Goodreads synopsis: From the acclaimed author of the New York Times bestseller The Post-Birthday World comes a searing, ruthlessly honest new novel about a marriage both stressed and strengthened by the demands of serious illness.
Shep Knacker has long saved for “The Afterlife”: an idyllic retreat to the Third World where his nest egg can last forever. Traffic jams on the Brooklyn-Queens Expressway will be replaced with “talking, thinking, seeing, and being”—and enough sleep. When he sells his home repair business for a cool million dollars, his dream finally seems within reach. Yet Glynis, his wife of twenty-six years, has concocted endless excuses why it’s never the right time to go. Weary of working as a peon for the jerk who bought his company, Shep announces he’s leaving for a Tanzanian island, with or without her.
Just returned from a doctor’s appointment, Glynis has some news of her own: Shep can’t go anywhere because she desperately needs his health insurance. But their policy only partially covers the staggering bills for her treatments, and Shep’s nest egg for The Afterlife soon cracks under the strain.

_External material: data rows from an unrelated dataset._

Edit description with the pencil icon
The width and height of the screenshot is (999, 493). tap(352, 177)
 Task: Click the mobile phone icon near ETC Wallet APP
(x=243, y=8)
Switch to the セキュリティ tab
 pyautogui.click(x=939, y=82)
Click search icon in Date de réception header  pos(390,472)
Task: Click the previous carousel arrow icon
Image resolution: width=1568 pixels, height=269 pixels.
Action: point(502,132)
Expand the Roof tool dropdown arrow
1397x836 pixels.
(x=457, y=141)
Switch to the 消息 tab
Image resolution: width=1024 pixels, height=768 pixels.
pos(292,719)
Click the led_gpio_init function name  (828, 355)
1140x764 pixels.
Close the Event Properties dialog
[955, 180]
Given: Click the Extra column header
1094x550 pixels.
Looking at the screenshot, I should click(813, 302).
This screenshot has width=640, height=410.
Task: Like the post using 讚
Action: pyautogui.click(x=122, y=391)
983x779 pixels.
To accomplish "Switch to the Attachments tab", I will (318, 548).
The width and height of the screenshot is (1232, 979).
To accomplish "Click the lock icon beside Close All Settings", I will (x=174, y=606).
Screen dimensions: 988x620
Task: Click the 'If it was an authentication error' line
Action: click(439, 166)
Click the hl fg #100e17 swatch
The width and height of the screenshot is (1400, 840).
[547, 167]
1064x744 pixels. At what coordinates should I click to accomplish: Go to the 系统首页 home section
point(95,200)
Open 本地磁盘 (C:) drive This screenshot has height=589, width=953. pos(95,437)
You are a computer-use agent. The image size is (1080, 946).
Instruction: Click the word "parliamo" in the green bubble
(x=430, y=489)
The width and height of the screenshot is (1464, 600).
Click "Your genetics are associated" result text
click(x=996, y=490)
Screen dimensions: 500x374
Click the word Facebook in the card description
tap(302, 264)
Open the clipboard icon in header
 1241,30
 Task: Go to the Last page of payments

Enriched with three medical subplots that also explore the human costs of American health care, So Much for That follows the profound transformation of a marriage, for which grave illness proves an unexpected opportunity for tenderness, renewed intimacy, and dry humor. In defiance of her dark subject matter, Shriver writes a page-turner that presses the question: How much is one life worth?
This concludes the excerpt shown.